Immer häufiger kommen hierzulande Übergewichtige mit Schmerzen in den Knie- oder Hüftgelenken zum Orthopäden. „Dass die Beschwerden eine Folge des hohen Körpergewichts sind, ist den Betroffenen oft nicht bewusst“, erklärt Dr. med. Johannes Flechtenmacher. Dabei zählen überschüssige Kilos neben dem Alter zu den maßgeblichen Risikofaktoren für Arthrose. Die weltweit häufigste Gelenkerkrankung trifft in Deutschland ein Drittel der über 60-Jährigen : Der Gelenkknorpel nutzt sich ab und der Körper ist nicht in der Lage, ihn zu erneuern… Vor allem diejenigen, die schon in jungen Jahren übergewichtig sind, gehen ein besonders hohes Risiko ein, bereits im Alter von 30 bis 40 Jahren Arthrose in den Kniegelenken zu bekommen.

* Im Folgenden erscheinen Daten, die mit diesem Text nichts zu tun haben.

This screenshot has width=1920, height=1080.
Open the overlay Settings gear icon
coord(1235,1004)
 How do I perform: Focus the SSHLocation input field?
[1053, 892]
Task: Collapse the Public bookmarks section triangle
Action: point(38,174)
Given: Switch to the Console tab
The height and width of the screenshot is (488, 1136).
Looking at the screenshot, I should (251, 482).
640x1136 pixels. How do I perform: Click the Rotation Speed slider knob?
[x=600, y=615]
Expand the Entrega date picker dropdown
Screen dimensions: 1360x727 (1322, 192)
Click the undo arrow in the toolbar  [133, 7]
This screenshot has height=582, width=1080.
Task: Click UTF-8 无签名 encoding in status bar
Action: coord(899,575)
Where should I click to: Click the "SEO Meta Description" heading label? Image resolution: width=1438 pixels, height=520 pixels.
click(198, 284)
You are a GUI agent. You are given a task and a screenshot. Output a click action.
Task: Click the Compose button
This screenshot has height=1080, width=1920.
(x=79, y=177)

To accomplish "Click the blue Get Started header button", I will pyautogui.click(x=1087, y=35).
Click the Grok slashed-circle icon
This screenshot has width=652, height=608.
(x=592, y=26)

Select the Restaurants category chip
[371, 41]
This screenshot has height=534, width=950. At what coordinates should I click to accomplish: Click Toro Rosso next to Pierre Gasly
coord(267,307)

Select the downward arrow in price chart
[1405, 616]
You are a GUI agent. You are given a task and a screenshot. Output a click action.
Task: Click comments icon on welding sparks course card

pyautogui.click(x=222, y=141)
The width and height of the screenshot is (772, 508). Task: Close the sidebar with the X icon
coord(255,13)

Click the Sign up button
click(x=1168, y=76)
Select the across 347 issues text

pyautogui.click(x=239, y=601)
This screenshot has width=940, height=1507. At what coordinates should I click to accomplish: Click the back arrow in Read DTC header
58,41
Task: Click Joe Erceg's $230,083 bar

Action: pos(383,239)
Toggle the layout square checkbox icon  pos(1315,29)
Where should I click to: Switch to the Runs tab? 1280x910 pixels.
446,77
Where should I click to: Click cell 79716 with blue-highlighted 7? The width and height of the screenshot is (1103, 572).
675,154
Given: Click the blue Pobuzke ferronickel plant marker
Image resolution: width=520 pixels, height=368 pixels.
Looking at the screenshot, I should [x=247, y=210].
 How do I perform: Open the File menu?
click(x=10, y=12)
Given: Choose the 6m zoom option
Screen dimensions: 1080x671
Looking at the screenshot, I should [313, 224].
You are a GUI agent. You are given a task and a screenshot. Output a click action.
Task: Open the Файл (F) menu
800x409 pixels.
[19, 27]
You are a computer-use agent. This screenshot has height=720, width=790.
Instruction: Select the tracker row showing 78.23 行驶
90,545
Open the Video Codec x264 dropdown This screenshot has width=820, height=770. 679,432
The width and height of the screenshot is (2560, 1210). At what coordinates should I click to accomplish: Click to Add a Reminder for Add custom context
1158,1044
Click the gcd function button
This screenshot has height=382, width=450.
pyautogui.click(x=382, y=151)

Neben der mechanischen Überlastung produziert das Körperfett hormonähnliche Stoffe , die das Gelenk zusätzlich schädigen, indem sie Entzündungen verursachen. Die vielen Kilos belasten die Gelenke bei jeder Bewegung mehr als doppelt so stark wie im Stehen: „Wer 150 Kilogramm wiegt, belastet seine Gelenke beim normalen Gehen wie jemand mit 425 Kilogramm im Stehen“, erklärt Flechtenmacher. Schnelles Laufen strapaziert die Gelenke noch stärker.
Dennoch sei es wichtig, dass Betroffene sich bewegen, um das Übergewicht abzubauen und das Fortschreiten der Arthrose aufzuhalten, so Flechtenmacher. Oft helfen Medikamente und orthopädietechnische Maßnahmen, die Arthrose-Schmerzen zu lindern und dadurch körperliche Bewegung zu ermöglichen. „Auch wenn wir dem Patienten schließlich doch ein künstliches Gelenk einsetzen müssen, ist es wichtig, dass dies mit einer Gewichtsabnahme und regelmäßiger Bewegung einhergeht“, betont der niedergelassene Facharzt für Orthopädie und Unfallchirurgie. Dann kann ein künstliches Gelenk bei stark übergewichtigen Menschen nicht nur die Lebensqualität und Mobilität erhöhen, sondern auch helfen, Gewicht zu senken. „Unsere Kunstgelenke sind heute so weit entwickelt, dass sie auch hohe Belastungen aushalten. Außerdem sind Orthopäden und Unfallchirurgen auf diese leider stark steigende Patientengruppe mit individuellen Therapiekonzepten und einer entsprechenden OP-Ausstattung gut vorbereitet“, so Flechtenmacher. Mit dem neuen Knie- oder Hüftgelenk werden viele Patienten wieder schmerzfrei und können damit auch ihre Aktivität steigern. Schnelle Sportarten mit starker Stoßbelastung wie beim Joggen oder Tennis sollten vermieden werden. Schwimmen, Fahrradfahren, Walking oder Aquajogging sind dagegen vor, aber auch nach einer Gelenkoperation gut geeignet.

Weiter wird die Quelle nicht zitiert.